-- START --
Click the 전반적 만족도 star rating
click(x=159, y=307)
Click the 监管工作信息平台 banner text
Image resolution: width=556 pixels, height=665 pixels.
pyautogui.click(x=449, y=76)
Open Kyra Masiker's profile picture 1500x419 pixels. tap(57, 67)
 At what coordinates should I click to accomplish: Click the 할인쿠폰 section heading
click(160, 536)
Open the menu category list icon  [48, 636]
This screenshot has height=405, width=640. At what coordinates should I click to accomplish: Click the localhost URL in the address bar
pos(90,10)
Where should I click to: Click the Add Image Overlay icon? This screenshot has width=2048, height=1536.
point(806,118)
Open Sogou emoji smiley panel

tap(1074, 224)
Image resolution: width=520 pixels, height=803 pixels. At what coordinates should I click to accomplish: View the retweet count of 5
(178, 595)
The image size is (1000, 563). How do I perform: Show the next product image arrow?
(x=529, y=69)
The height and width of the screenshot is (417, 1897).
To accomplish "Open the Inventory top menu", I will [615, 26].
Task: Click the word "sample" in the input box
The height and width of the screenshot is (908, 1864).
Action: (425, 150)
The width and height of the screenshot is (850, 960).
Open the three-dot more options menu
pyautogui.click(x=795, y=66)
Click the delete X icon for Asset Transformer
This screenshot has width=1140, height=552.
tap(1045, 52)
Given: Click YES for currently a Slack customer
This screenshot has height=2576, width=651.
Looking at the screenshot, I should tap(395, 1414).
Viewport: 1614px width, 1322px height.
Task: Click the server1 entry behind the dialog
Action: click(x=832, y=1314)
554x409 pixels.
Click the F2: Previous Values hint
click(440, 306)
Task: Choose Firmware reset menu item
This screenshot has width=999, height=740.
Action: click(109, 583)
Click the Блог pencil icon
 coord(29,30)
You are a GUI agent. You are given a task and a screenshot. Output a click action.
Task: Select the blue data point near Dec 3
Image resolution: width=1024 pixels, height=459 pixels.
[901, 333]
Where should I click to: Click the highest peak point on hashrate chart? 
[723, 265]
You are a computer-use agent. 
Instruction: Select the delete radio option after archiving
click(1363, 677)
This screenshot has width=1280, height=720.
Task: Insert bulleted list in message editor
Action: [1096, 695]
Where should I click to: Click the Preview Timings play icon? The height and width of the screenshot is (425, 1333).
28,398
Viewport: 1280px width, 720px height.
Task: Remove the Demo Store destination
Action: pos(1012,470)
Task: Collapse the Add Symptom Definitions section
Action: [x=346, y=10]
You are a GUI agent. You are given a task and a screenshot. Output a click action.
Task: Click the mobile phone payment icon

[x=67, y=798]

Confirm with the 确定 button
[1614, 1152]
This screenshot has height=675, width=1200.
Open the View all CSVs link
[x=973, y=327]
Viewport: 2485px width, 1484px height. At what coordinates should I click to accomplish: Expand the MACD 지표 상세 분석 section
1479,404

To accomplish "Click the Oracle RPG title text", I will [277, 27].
-- END --
## What to produce
Write each line of the data above as its own string in a JSON list, omitting blank lines.

## Exercise solution
[
  "Click the 전반적 만족도 star rating",
  "click(x=159, y=307)",
  "Click the 监管工作信息平台 banner text",
  "Image resolution: width=556 pixels, height=665 pixels.",
  "pyautogui.click(x=449, y=76)",
  "Open Kyra Masiker's profile picture 1500x419 pixels. tap(57, 67)",
  " At what coordinates should I click to accomplish: Click the 할인쿠폰 section heading",
  "click(160, 536)",
  "Open the menu category list icon  [48, 636]",
  "This screenshot has height=405, width=640. At what coordinates should I click to accomplish: Click the localhost URL in the address bar",
  "pos(90,10)",
  "Where should I click to: Click the Add Image Overlay icon? This screenshot has width=2048, height=1536.",
  "point(806,118)",
  "Open Sogou emoji smiley panel",
  "tap(1074, 224)",
  "Image resolution: width=520 pixels, height=803 pixels. At what coordinates should I click to accomplish: View the retweet count of 5",
  "(178, 595)",
  "The image size is (1000, 563). How do I perform: Show the next product image arrow?",
  "(x=529, y=69)",
  "The height and width of the screenshot is (417, 1897).",
  "To accomplish \"Open the Inventory top menu\", I will [615, 26].",
  "Task: Click the word \"sample\" in the input box",
  "The height and width of the screenshot is (908, 1864).",
  "Action: (425, 150)",
  "The width and height of the screenshot is (850, 960).",
  "Open the three-dot more options menu",
  "pyautogui.click(x=795, y=66)",
  "Click the delete X icon for Asset Transformer",
  "This screenshot has width=1140, height=552.",
  "tap(1045, 52)",
  "Given: Click YES for currently a Slack customer",
  "This screenshot has height=2576, width=651.",
  "Looking at the screenshot, I should tap(395, 1414).",
  "Viewport: 1614px width, 1322px height.",
  "Task: Click the server1 entry behind the dialog",
  "Action: click(x=832, y=1314)",
  "554x409 pixels.",
  "Click the F2: Previous Values hint",
  "click(440, 306)",
  "Task: Choose Firmware reset menu item",
  "This screenshot has width=999, height=740.",
  "Action: click(109, 583)",
  "Click the Блог pencil icon",
  " coord(29,30)",
  "You are a GUI agent. You are given a task and a screenshot. Output a click action.",
  "Task: Select the blue data point near Dec 3",
  "Image resolution: width=1024 pixels, height=459 pixels.",
  "[901, 333]",
  "Where should I click to: Click the highest peak point on hashrate chart? ",
  "[723, 265]",
  "You are a computer-use agent. ",
  "Instruction: Select the delete radio option after archiving",
  "click(1363, 677)",
  "This screenshot has width=1280, height=720.",
  "Task: Insert bulleted list in message editor",
  "Action: [1096, 695]",
  "Where should I click to: Click the Preview Timings play icon? The height and width of the screenshot is (425, 1333).",
  "28,398",
  "Viewport: 1280px width, 720px height.",
  "Task: Remove the Demo Store destination",
  "Action: pos(1012,470)",
  "Task: Collapse the Add Symptom Definitions section",
  "Action: [x=346, y=10]",
  "You are a GUI agent. You are given a task and a screenshot. Output a click action.",
  "Task: Click the mobile phone payment icon",
  "[x=67, y=798]",
  "Confirm with the 确定 button",
  "[1614, 1152]",
  "This screenshot has height=675, width=1200.",
  "Open the View all CSVs link",
  "[x=973, y=327]",
  "Viewport: 2485px width, 1484px height. At what coordinates should I click to accomplish: Expand the MACD 지표 상세 분석 section",
  "1479,404",
  "To accomplish \"Click the Oracle RPG title text\", I will [277, 27]."
]